LangChain's Four Operations
LangChain identifies four core context operations: write (persist information), select (retrieve the right context), compress (summarize to fit the window), and isolate (give sub-agents clean context windows). They introduced Middleware in LangChain 1.0 specifically for programmatic context control.
The industry signal
Gartner declared 2026 the year of context, positioning context engineering as critical infrastructure for enterprise AI. Their finding: 4 out of 5 organizations increased AI investments in 2026, yet only 1 in 5 shows measurable ROI — a gap they attribute to fragmented context across documentation, tribal knowledge, and disconnected tools.
The Model Context Protocol (MCP) — now governed by the Agentic AI Foundation under the Linux Foundation — has become the universal connector standard with adoption from Anthropic, OpenAI, Google, and Microsoft. Martin Fowler's team has published detailed analyses of context engineering for coding agents, signaling the concept has reached mainstream software engineering.
The context graph: context engineering in practice
A context graph is the primary data structure for implementing context engineering. It captures not just facts and relationships (like a knowledge graph), but also applicability rules, temporal validity, exceptions, provenance, and decision traces.
Where prompt engineering optimizes the instruction and RAG optimizes the retrieval, context engineering via context graphs optimizes the entire decision substrate — the structured environment within which AI agents reason and act.
The Stack
Who needs context engineering
Context engineering becomes critical when AI agents move from single-turn assistants to multi-step, tool-using, decision-making systems deployed in production:
- Teams running multi-step agents that use tools and modify state
- Organizations requiring audit trails for AI-driven decisions
- Products where agent decisions affect revenue, compliance, or user safety
- Systems where context changes over time (pricing, permissions, policies)

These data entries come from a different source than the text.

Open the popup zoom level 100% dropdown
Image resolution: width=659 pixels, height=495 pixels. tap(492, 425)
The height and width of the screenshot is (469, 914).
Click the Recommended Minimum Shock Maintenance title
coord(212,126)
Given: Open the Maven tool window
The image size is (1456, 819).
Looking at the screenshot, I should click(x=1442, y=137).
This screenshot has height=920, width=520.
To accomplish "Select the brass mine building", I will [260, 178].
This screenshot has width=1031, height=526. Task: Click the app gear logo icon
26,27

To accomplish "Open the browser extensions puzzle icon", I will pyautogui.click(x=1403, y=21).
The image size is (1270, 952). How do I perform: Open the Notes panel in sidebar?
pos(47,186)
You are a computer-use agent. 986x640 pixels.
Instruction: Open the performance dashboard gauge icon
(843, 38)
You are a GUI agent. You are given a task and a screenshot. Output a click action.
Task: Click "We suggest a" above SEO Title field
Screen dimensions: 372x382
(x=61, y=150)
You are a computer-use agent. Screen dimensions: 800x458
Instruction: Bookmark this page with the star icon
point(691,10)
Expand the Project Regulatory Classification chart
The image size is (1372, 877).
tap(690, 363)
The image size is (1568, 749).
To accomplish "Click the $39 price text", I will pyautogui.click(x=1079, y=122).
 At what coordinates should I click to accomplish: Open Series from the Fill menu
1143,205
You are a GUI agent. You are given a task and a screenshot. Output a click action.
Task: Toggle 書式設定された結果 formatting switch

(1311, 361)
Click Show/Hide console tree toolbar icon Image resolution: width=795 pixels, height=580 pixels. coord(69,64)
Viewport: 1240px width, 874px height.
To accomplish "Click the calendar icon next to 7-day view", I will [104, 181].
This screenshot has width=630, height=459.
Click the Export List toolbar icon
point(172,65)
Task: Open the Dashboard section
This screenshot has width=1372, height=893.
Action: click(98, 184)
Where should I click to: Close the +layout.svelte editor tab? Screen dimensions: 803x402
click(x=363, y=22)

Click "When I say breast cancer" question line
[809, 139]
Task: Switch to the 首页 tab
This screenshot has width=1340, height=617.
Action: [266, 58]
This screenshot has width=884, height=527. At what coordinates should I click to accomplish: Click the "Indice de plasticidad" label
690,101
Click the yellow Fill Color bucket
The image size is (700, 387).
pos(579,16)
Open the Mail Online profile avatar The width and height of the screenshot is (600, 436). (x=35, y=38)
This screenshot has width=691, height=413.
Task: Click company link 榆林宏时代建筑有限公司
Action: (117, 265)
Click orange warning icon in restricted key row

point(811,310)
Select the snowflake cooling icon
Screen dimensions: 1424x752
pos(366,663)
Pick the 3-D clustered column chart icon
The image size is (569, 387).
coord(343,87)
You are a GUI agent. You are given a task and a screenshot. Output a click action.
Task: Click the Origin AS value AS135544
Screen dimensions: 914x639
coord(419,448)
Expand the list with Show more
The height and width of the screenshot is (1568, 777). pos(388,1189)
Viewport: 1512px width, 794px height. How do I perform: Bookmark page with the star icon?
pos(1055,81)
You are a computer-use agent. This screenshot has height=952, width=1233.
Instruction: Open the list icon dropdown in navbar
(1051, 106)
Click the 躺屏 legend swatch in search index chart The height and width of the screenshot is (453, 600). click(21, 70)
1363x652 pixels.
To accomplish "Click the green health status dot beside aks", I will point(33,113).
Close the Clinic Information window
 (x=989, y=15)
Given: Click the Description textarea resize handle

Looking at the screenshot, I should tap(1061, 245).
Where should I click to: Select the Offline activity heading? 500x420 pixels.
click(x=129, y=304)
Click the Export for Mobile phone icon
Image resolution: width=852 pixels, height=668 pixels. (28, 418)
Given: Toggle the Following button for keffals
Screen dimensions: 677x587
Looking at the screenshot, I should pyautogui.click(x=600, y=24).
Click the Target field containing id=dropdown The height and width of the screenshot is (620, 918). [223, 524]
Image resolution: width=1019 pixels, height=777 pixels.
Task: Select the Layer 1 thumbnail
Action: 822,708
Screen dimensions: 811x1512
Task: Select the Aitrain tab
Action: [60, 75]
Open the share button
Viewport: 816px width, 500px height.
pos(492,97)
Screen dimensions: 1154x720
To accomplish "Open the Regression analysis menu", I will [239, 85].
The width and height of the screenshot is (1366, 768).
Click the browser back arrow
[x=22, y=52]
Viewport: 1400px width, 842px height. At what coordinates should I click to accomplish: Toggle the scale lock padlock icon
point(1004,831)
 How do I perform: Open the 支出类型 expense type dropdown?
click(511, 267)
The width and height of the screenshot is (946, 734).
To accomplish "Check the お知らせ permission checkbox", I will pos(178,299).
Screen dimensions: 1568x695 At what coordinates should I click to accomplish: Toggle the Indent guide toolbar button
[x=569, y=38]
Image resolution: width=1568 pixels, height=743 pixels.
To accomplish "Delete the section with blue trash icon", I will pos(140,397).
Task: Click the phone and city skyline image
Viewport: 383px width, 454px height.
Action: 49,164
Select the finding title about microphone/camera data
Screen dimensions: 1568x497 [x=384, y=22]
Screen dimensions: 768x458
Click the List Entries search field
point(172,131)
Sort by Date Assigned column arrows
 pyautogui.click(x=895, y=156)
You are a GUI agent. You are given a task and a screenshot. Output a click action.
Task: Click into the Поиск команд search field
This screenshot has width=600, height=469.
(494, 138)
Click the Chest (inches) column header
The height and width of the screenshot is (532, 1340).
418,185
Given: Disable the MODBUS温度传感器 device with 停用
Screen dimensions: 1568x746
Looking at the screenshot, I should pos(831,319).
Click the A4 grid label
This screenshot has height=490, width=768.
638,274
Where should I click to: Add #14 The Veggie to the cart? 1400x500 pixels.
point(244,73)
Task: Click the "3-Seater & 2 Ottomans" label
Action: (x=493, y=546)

- Platforms orchestrating multiple agents that share state
Frequently asked questions
Is context engineering just a new name for prompt engineering?
No. Prompt engineering is a subset of context engineering. It focuses on the instruction within a single LLM call. Context engineering manages the entire information supply chain across the full agent lifecycle — selection, structuring, temporal validity, state continuity, and decision traceability.
Do I need a context graph to do context engineering?
Not necessarily, but a context graph is the most effective implementation pattern. You can practice elements of context engineering with structured prompts, metadata enrichment, and state management systems. A context graph formalizes these practices into a coherent data structure.
How is context engineering related to RAG?
RAG (Retrieval-Augmented Generation) is a retrieval technique. It answers 'what documents are relevant?' Context engineering asks a broader set of questions: 'Is this information still valid? Does this rule apply to this specific situation? What did the agent decide three steps ago?' RAG is one input to context engineering, not a replacement for it.
When should I start investing in context engineering?
When your agents move from demos to production. The moment agents make decisions that affect real users, real money, or real compliance requirements, unmanaged context becomes a liability. Most teams discover this through silent failures — agents that produce plausible but wrong outputs because their context was stale, incomplete, or contradictory.